Among the Post staffers who attended the Collins birthday party was Alexander Zvielli, the Post archivist who will soon be celebrating his 91st birthday but betrays no sign of his biological age. His back is straight, his wrinkles are few and his mind is as clear as a bell, with both his long-term and short-term memories completely on track. Zvielli, who writes a daily column based on the newspaper’s archives, has worked at the Post for more than 65 years.
■ NOTWITHSTANDING THE treacherous weather, guests attending the wedding of Lahav Harkov and Natan Levine drove to Modi’in from many parts of the country. The groom will never have an excuse for forgetting a wedding anniversary, even though it will come around only once every four years. After all, how could one forget a February 29 wedding? The ceremony was performed by Rabbi Ronen Neuwirth of the Ohel Ari congregation in Ra’anana.
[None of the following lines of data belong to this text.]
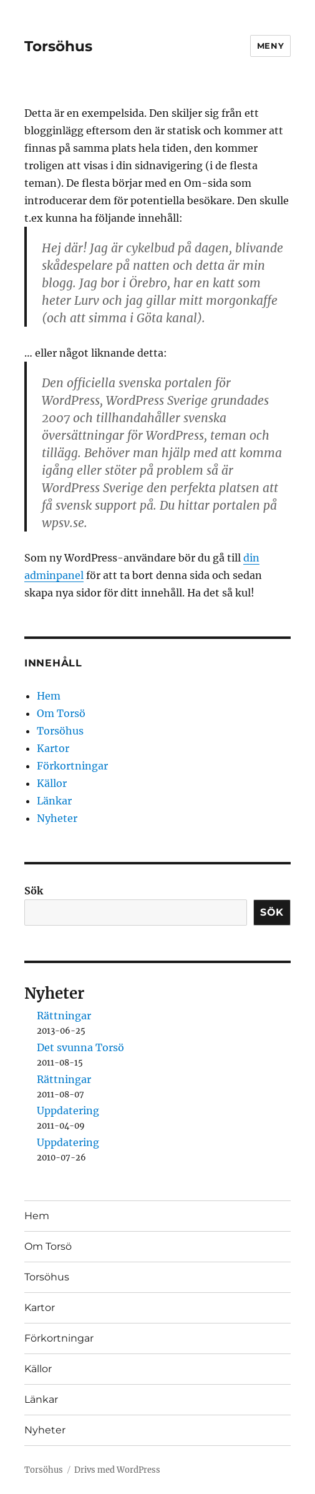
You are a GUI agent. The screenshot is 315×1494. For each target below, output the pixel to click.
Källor (52, 783)
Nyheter (57, 818)
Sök (33, 890)
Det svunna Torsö (80, 1047)
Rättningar (64, 1015)
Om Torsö (61, 713)
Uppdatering (68, 1110)
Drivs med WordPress (117, 1470)
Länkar (54, 800)
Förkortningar (72, 765)
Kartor (53, 748)
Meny (270, 46)
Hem (49, 696)
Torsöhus (58, 46)
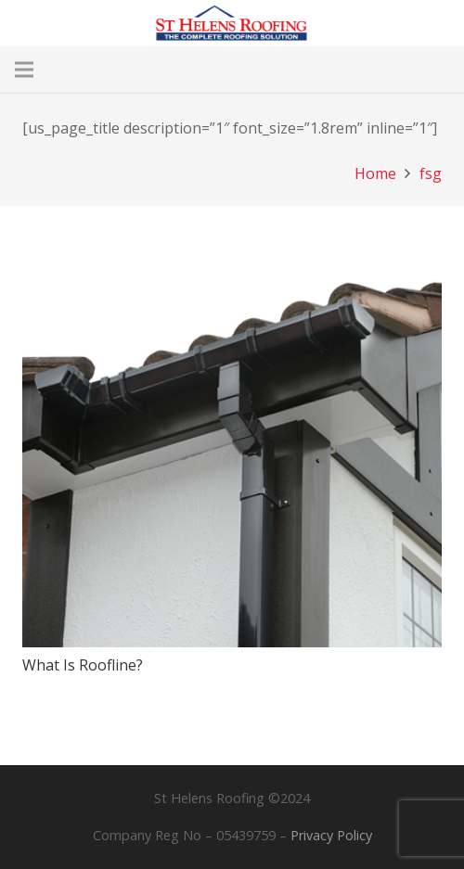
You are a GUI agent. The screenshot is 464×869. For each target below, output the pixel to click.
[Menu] (24, 69)
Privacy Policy (331, 835)
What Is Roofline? (82, 665)
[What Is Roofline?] (232, 241)
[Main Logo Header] (232, 23)
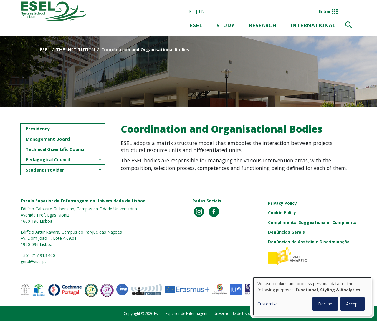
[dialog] (312, 296)
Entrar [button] (324, 11)
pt (191, 11)
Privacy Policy (282, 203)
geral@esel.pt (33, 261)
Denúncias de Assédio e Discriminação (309, 242)
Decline (325, 304)
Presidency (38, 129)
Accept (352, 304)
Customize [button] (267, 304)
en (201, 11)
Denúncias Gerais (286, 232)
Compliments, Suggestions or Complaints (312, 222)
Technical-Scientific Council (56, 149)
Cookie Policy (282, 212)
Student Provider (45, 170)
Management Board (48, 139)
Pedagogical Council (48, 159)
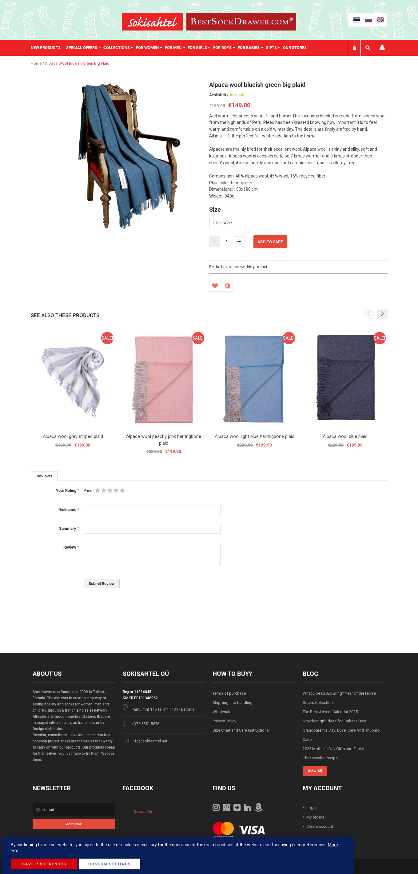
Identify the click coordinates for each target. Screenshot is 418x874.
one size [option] (222, 222)
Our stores (295, 47)
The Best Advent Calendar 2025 (330, 711)
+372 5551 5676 (145, 723)
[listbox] (298, 223)
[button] (382, 314)
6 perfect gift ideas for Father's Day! (334, 721)
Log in (311, 807)
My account (382, 47)
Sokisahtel (143, 811)
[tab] (44, 476)
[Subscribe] (74, 824)
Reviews (44, 476)
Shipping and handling (233, 702)
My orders (315, 817)
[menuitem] (48, 48)
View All (315, 771)
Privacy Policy (224, 721)
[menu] (172, 48)
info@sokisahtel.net (149, 741)
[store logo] (152, 22)
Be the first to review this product (238, 266)
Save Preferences (44, 864)
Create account (319, 826)
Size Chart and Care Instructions (241, 730)
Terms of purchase (229, 693)
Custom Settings (109, 864)
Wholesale (222, 711)
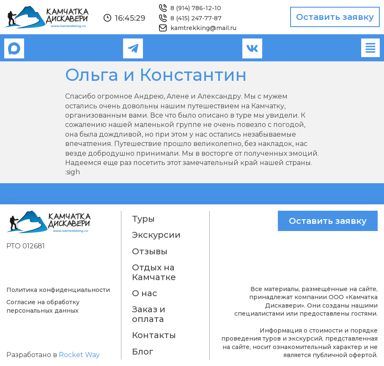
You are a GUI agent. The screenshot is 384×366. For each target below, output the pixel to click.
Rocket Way (79, 355)
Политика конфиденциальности (58, 290)
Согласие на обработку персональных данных (43, 306)
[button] (370, 48)
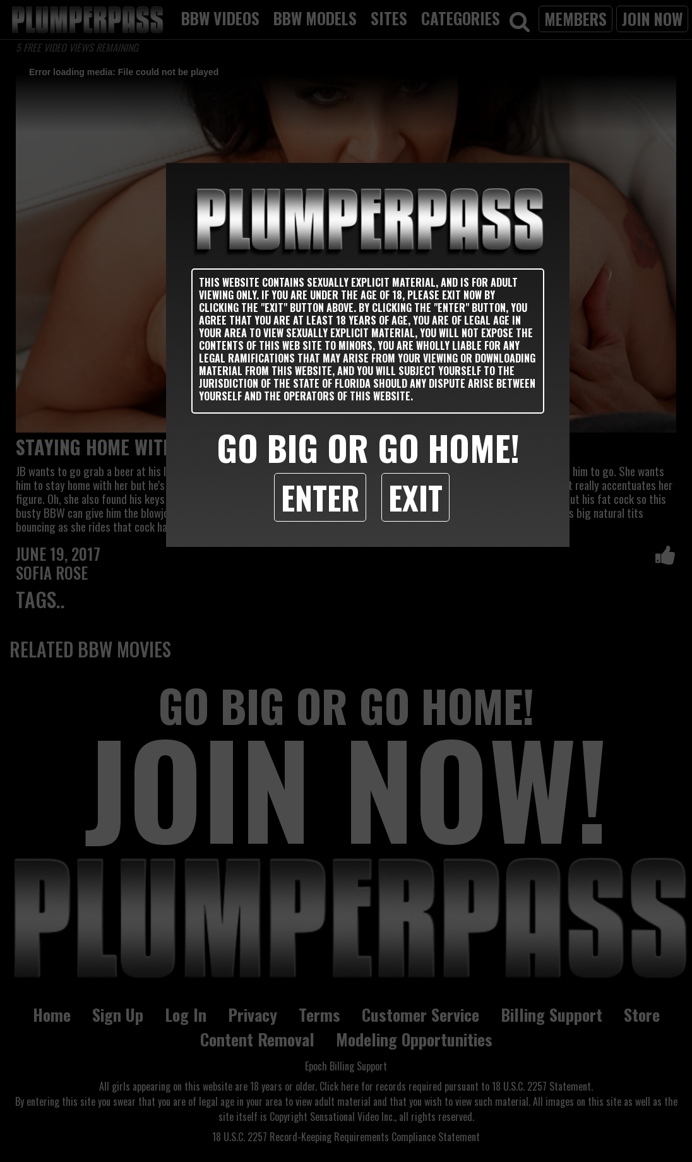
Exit (415, 497)
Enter (320, 497)
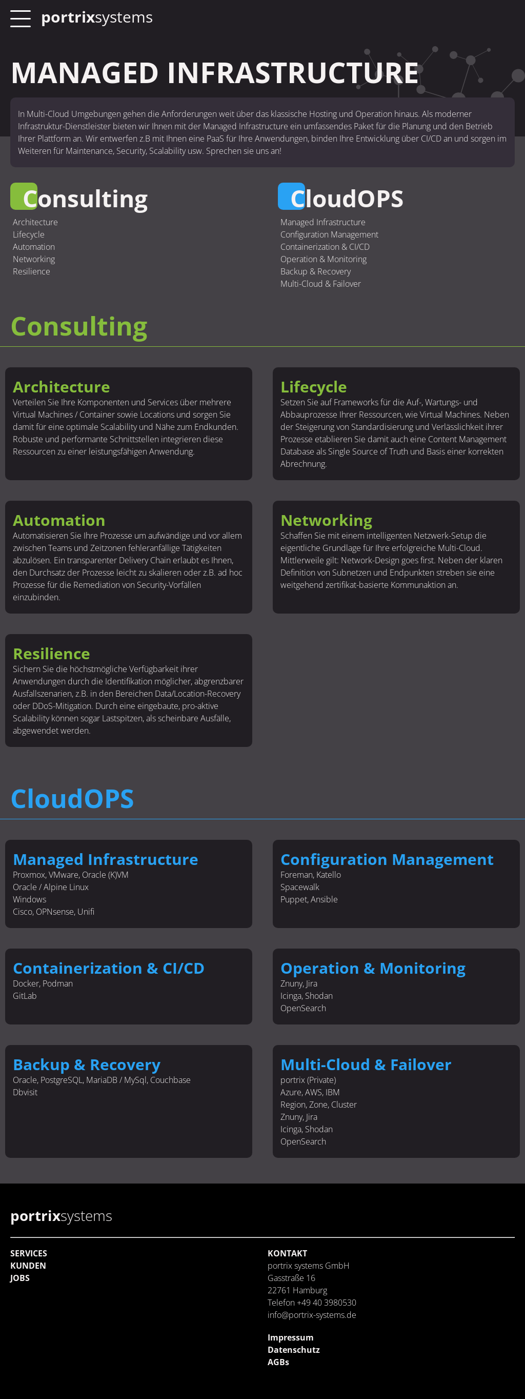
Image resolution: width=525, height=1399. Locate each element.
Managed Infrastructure (323, 222)
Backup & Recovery (315, 271)
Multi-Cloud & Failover (320, 283)
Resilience (31, 271)
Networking (34, 259)
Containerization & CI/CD (325, 246)
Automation (34, 246)
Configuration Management (329, 234)
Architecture (35, 222)
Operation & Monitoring (323, 259)
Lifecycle (29, 234)
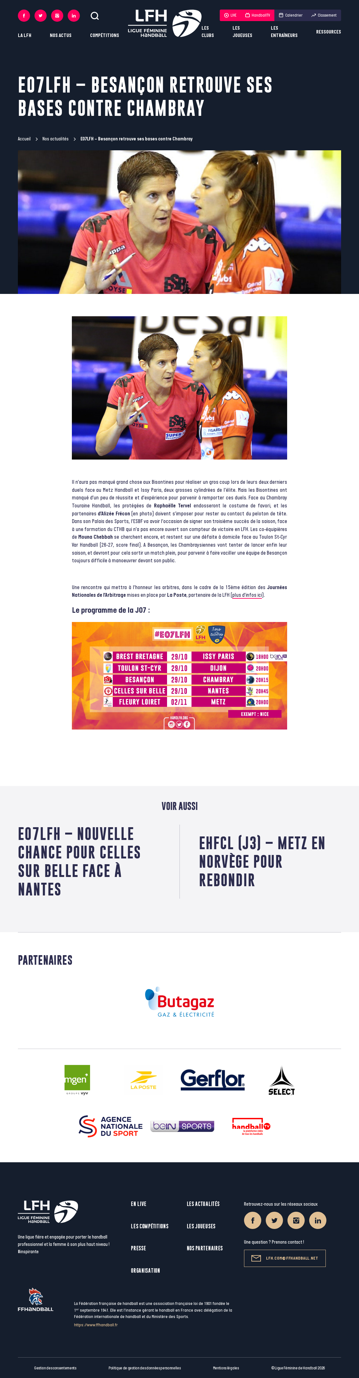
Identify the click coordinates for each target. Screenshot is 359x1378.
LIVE (230, 15)
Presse (138, 1248)
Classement (324, 15)
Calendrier (290, 15)
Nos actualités (55, 139)
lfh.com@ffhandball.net (284, 1258)
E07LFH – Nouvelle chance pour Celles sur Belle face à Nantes (79, 861)
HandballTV (257, 15)
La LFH (24, 36)
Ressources (328, 32)
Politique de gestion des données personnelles (144, 1368)
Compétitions (104, 36)
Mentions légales (226, 1368)
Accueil (24, 139)
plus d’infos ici (247, 595)
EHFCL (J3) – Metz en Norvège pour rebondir (262, 861)
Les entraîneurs (284, 32)
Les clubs (208, 32)
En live (139, 1204)
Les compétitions (149, 1226)
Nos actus (61, 36)
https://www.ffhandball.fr (96, 1325)
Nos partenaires (205, 1248)
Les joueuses (242, 32)
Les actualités (203, 1204)
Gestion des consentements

The bride, who was escorted to the bridal canopy by her parents, Chen and Anderson Harkov, looked radiant in her mother’s original classic white wedding gown, trimmed with beads and lace. She carried a pink bouquet in the same shade as the floor-length gowns worn by her bridesmaids. The groom is the son of South African immigrants Jennifer and Anthony Levine.
The bride’s grandfather Eliezer Kornreich, a renowned cantor who served at the SAJ in Manhattan for nearly three decades, then at Temple Bet Torah in Ocean New Jersey, and who currently serves at Temple Beth El in Hackensack, New Jersey, sang the seven blessings.
The bride, a conscientious journalist, was working almost to the last minute making sure that what she could not do in the midst of her wedding preparations was being done by one of her colleagues.
The invitation specified formal attire, and most of the guests complied, weather notwithstanding.
Contrary to the usual situation in which the musical background is so loud that people cannot converse because they can’t hear themselves think, the clarinetist who provided the dinner music was loud enough to be heard, but soft enough to allow for social chitchat.